EC-Council CEH 312-50 v10 – FootPrinting – Reconnaissance and Information Gathering

  1. Instructor Demo: GoogleAlerts

In this lecture demo, we’re going to be talking about the Google Hacking database that Johnny Long put into the public domain. So let’s go ahead and take a look at that. Right now I’m going to go ahead and open up a browser and I just simply went to a web page in the browser and let me go ahead and just grab in here and I’m just going to type in Google hacking database. And you can naturally see a large number of people that are hosting this database or have actually pointers to it exploit DB has these also offensive security is hosting it, it’s in public domain. And so consequently it’s free for everyone to use. The best thing to do to alleviate this Google Hacking database is to quote unquote, Google hack yourself. So how would we do something like that?

Well, it’s very easy. We could just simply type in site colon and then our site and then put in whatever hacking string we want to use to see if we are vulnerable to that. If you’re thinking to yourself that sounds like a lot of trouble, well you’re probably right. So let me make it a little bit easier for you. There are different ways that we can approach this. One of them is to let Google tell you if you have something that is deterable. What you would need to do would be to go out and get access to Johnny Long’s database. Let’s see if I can pull that up real quick.

And you can see all of these different categories that he has. Various online devices, files containing juicy information, advisories and vulnerabilities, some with passwords, all kinds of things. And these are the ways that we can find these. And so naturally all we would do would be grab this right here and paste it into where we had looked at before for Google. But preface that with site colon, whatever site you are wanting to test it on and put that in. It still seems a lot of repetitive type thing that has a problem that actually is true.

So we oftentimes find after we find out the power of Google is we’ll go ahead and do this for the first couple of months, but after that it seems like such a drudgery. What happens if you could get Google to tell you itself? I wonder if anyone has ever heard of Google Alerts. So landing on Google Alerts, you can see as an example, I put in just one alert. So I’m looking for any web page that would happen to show up with my name and the word security. Sometimes you’ll get things that happen in the press that actually don’t recognize actually what you’ve done.

And before they get all the way up to the top of Google search, you may decide that you want to do something about that. So consequently you can detect it. How often? As it happens, at most once a day at most a week. Sources, everything. I’m just going to click Automatic Language English, any region, only the best results, and deliver it to my email address using that same idea. Why couldn’t you type in let’s just do another R1 quick.

Why couldn’t you type in something like this and then paste in that Google hacking stream? Now it says that it doesn’t have any particular results, but remember we had put in there as it happens. So when Google comes up with a Google dork that matches something that you have done, google will send you an email. How cool is that? So consequently, what you’re able to do now is you’re able to go in and create yourself your own alert system. And Google does the heavy lifting for you.

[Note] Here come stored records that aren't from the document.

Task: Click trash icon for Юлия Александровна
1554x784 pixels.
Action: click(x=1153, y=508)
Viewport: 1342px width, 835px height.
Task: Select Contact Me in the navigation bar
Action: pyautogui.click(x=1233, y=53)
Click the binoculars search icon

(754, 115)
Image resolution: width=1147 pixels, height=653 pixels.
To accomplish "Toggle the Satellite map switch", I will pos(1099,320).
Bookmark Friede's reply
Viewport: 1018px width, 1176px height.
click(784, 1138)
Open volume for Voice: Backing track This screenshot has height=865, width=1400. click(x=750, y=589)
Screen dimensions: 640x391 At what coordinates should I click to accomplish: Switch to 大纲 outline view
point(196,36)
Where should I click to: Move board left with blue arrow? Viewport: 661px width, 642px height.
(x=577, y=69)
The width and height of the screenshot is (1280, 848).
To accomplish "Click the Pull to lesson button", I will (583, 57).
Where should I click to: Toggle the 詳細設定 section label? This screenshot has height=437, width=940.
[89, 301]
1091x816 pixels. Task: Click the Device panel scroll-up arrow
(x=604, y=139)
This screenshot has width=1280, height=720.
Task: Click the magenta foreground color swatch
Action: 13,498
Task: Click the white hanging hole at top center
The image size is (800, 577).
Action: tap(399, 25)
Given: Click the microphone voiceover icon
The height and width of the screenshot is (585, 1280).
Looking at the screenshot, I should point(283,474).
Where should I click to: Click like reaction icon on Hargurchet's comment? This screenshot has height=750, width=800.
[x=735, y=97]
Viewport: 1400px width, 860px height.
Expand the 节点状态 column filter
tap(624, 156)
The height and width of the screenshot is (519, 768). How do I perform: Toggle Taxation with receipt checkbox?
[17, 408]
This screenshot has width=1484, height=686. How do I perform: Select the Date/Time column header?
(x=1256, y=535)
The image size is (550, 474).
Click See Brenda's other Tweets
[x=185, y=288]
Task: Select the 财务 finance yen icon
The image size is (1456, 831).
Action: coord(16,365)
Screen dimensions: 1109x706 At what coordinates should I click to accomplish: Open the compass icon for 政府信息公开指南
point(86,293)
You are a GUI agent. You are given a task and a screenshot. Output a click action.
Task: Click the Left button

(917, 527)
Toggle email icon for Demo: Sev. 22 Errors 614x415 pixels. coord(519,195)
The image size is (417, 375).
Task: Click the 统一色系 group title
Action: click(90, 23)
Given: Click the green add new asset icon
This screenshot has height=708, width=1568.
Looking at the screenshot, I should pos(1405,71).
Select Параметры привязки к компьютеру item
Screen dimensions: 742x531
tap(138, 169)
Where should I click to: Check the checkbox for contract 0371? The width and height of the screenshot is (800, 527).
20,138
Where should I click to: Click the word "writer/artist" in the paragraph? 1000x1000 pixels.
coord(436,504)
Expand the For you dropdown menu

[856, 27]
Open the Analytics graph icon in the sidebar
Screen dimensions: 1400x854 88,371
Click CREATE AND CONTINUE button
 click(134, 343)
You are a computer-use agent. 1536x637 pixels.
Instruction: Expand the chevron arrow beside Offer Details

  1. Removing Searchable Content

In this next lecture, we’re going to talk about how to stop Google from indexing and other robots to stop indexing your website at certain areas. Let’s take, for example, if we had the TS web or Outlook web access on our website, would we want the whole world to know about it? Probably not. Naturally, we’d want our own internal employees to know about it, but we don’t really want to advertise that to the world. What would we typically do now if you’re thinking to yourself, well, primarily what we would do would be to go out to the site and let’s just use an example here. CNN. com robotspots. TXT. We’d go out and put that information into what’s called a robot TXT file. This file is typically on the root of the directory right underneath the domain, and we would list what we don’t want to have indexed. Think about this. What have you done right here?

I need to tell you a quick story about my six year old nephew. My six year old nephew is the one that can’t keep his hands off of all of the controls in my car. I just bought a new BMW and I drove up to the store and I told him, don’t touch anything on the car while I’m in here. I’m just going to run here and get a soda or something. Well, I probably shouldn’t have said that to a six year old. When I got back into the car, the windshield wipers were going, the radio was up all the way. I mean, I probably would have been better off not to tell him anything, and I probably would have got a better result. In effect, hackers are kind of like that little boy. Their curiosity is upheld. And so what you’ve done right here with robots TXT is you’ve told them, now don’t look here, okay? And for God’s sake, don’t look here. All right? And this PR, more than likely public relations, don’t look there either.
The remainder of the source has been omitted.